> What to work on
Please state how many lines of the records hold the string "agent", giving nothing but the number.

- - - -

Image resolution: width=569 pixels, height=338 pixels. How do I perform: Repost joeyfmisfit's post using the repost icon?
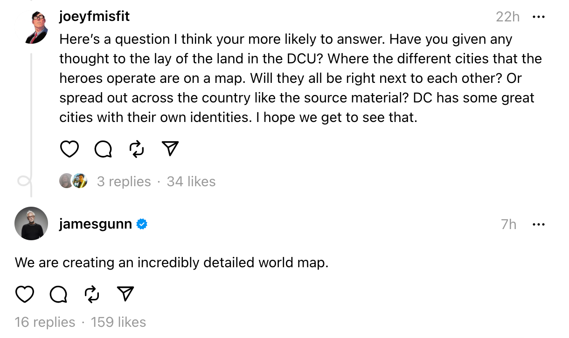click(x=136, y=149)
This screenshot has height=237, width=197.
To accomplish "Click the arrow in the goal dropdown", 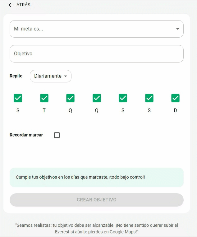I will click(178, 29).
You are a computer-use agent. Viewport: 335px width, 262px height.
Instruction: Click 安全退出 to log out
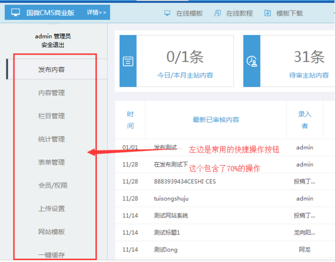pyautogui.click(x=53, y=45)
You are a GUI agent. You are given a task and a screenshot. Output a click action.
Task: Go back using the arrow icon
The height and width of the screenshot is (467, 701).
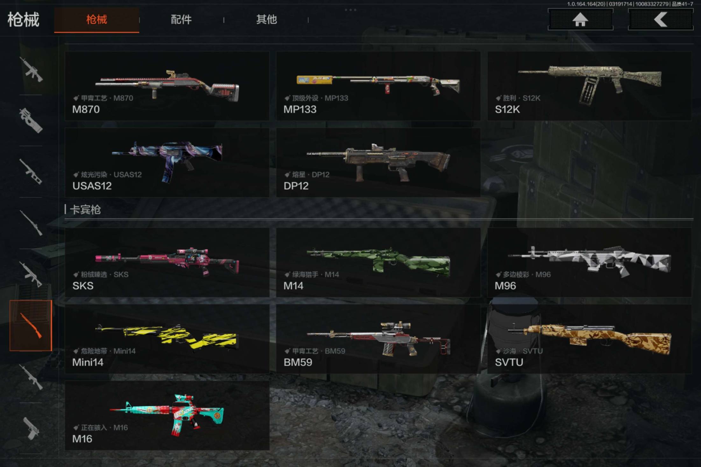661,19
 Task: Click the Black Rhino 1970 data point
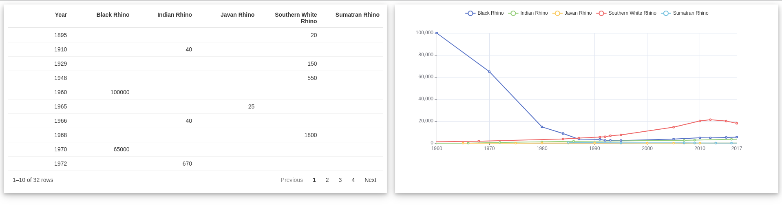[x=489, y=71]
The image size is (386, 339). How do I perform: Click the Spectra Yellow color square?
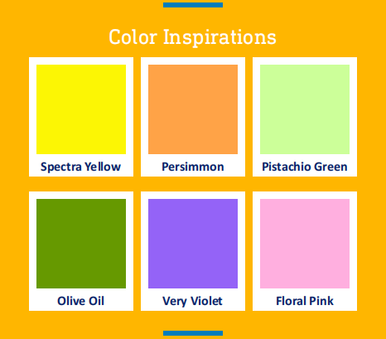(81, 109)

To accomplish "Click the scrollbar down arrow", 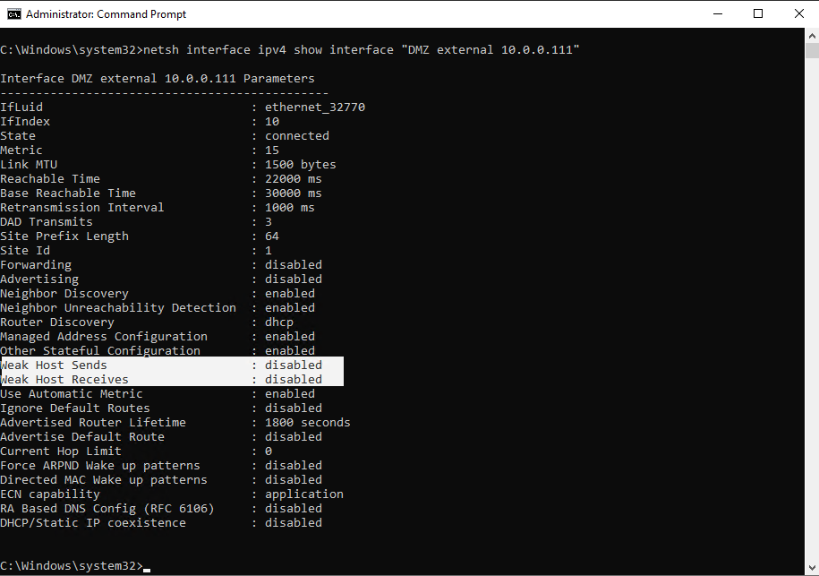I will tap(811, 568).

- - - -

> Expected output
2